- **Your instructions**:
The word "screenshot" marks the lines to report; pull each of them from the listing.

- **Data records**:
»»
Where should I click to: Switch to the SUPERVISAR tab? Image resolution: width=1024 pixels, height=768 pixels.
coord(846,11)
««
»»
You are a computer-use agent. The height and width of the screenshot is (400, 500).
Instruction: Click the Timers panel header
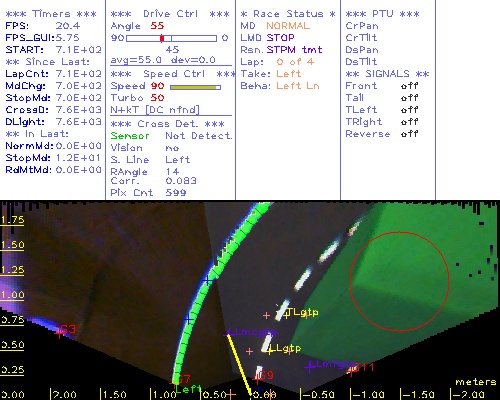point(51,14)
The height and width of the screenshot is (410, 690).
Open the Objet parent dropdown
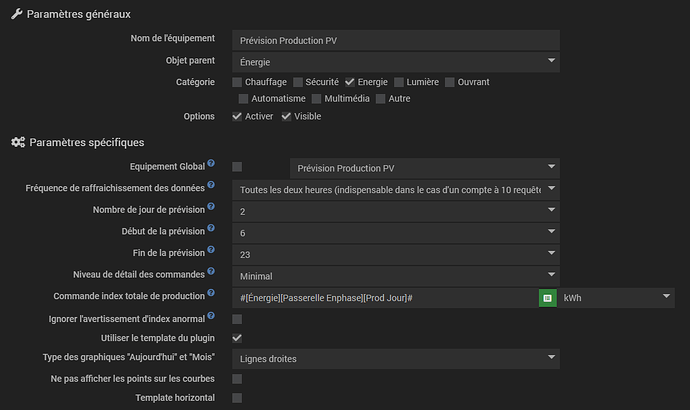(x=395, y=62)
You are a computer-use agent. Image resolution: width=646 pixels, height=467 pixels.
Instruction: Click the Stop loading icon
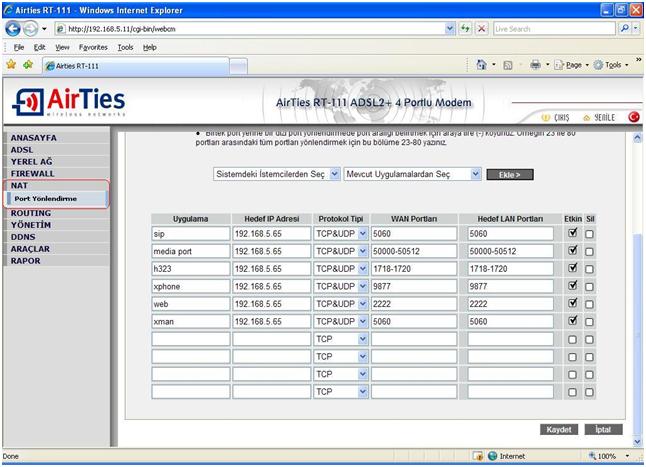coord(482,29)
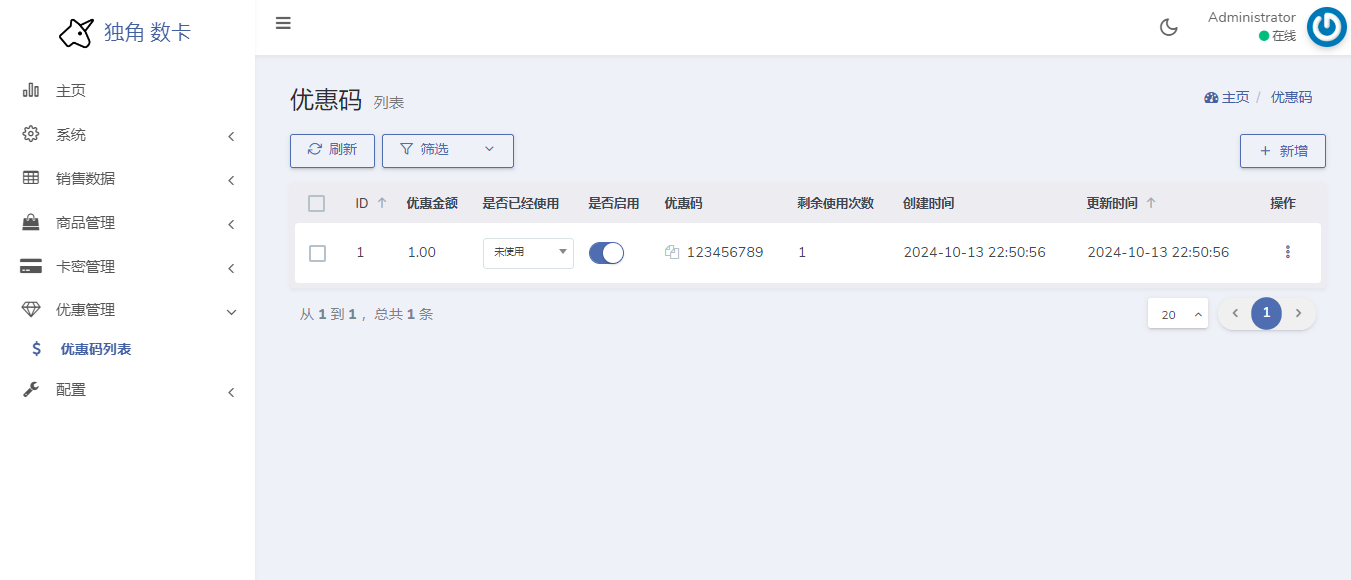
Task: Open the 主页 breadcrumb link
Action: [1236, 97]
««
»»
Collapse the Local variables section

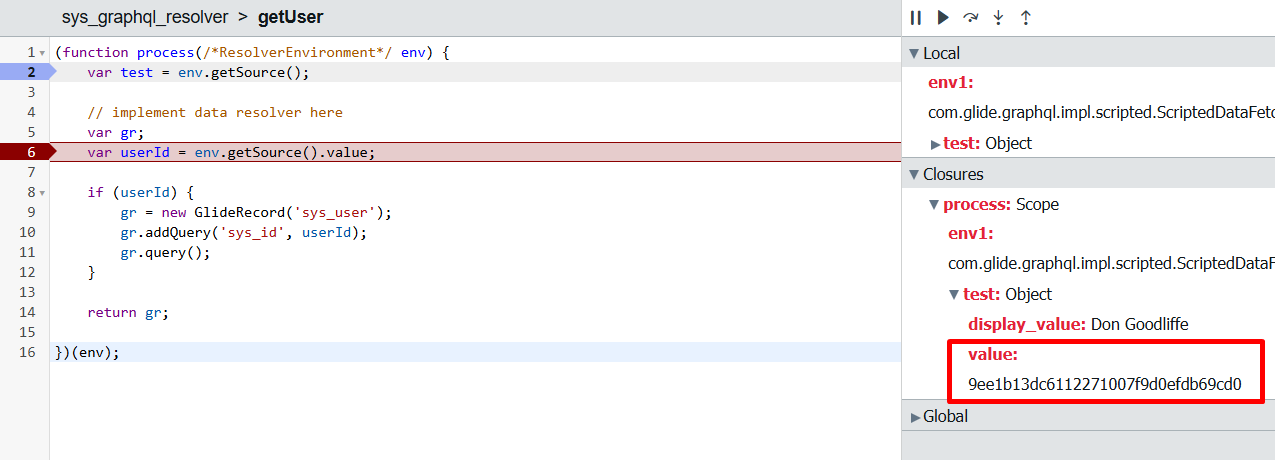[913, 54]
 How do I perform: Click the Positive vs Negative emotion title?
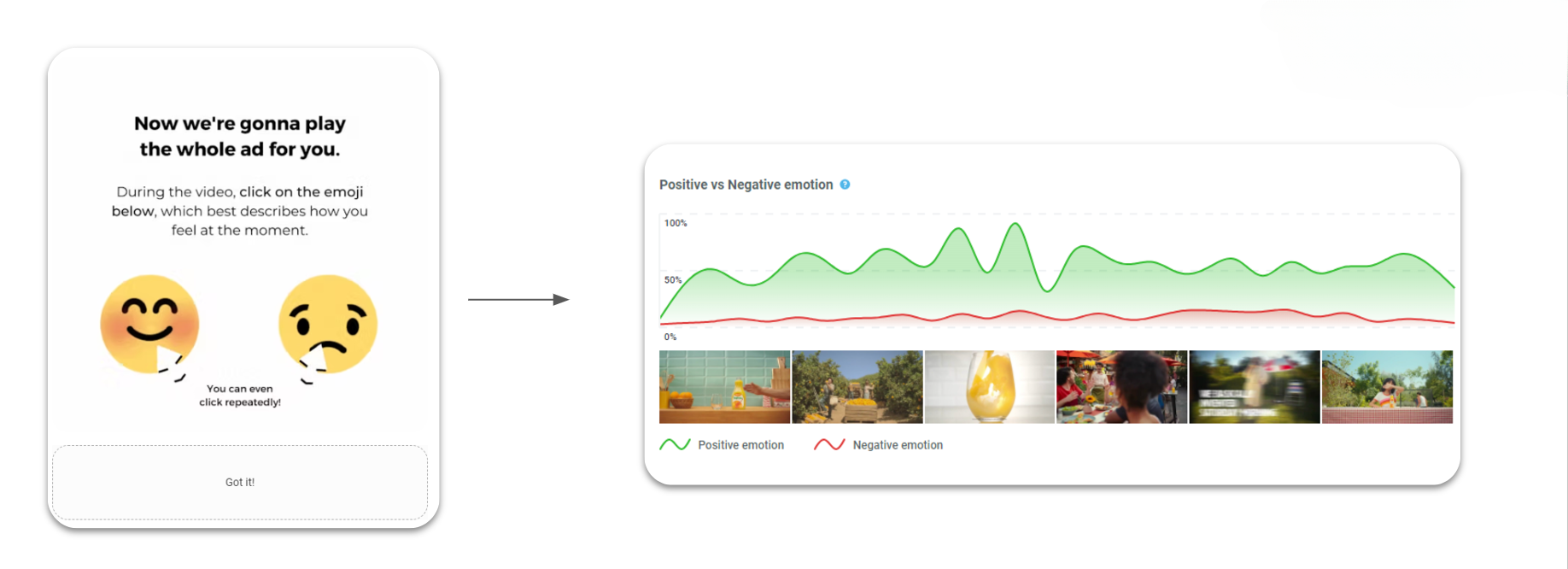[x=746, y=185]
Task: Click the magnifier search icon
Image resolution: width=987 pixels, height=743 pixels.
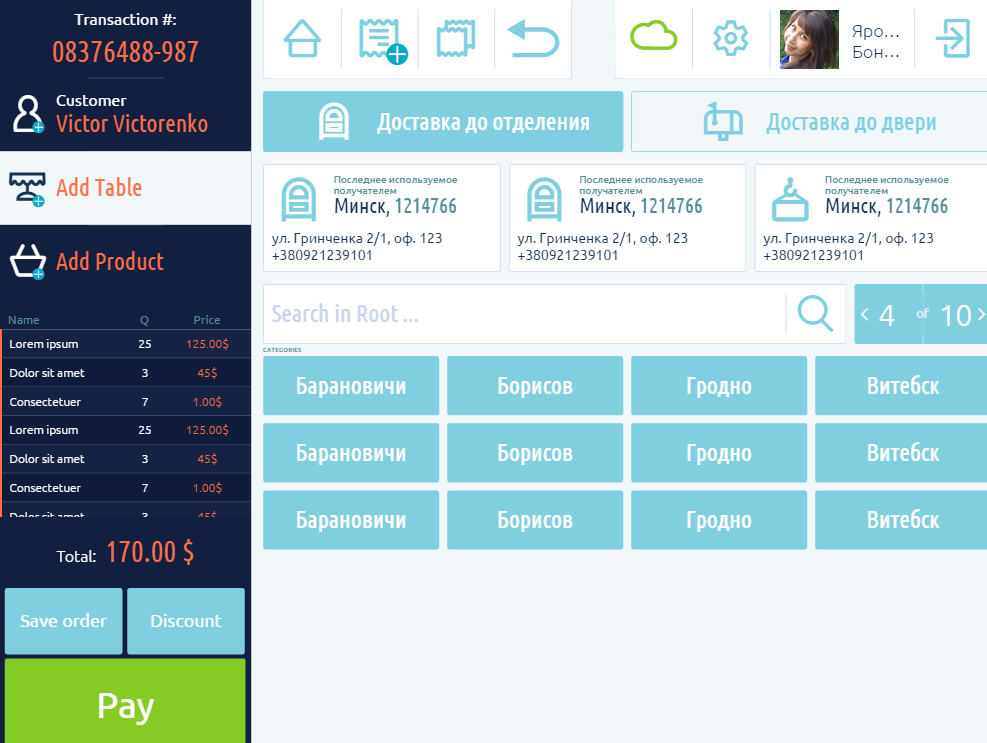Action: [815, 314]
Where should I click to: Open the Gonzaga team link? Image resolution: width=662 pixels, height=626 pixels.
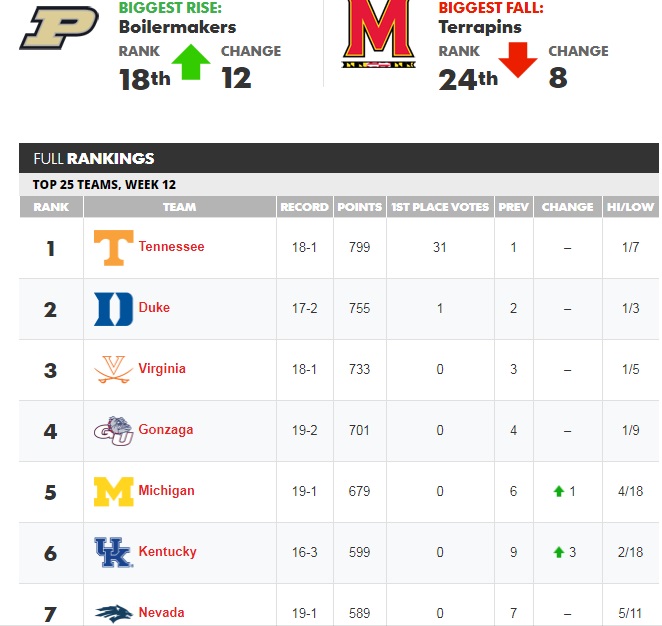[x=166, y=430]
««
- **Response**:
You are a computer-use agent. The height and width of the screenshot is (400, 500).
The height and width of the screenshot is (410, 690).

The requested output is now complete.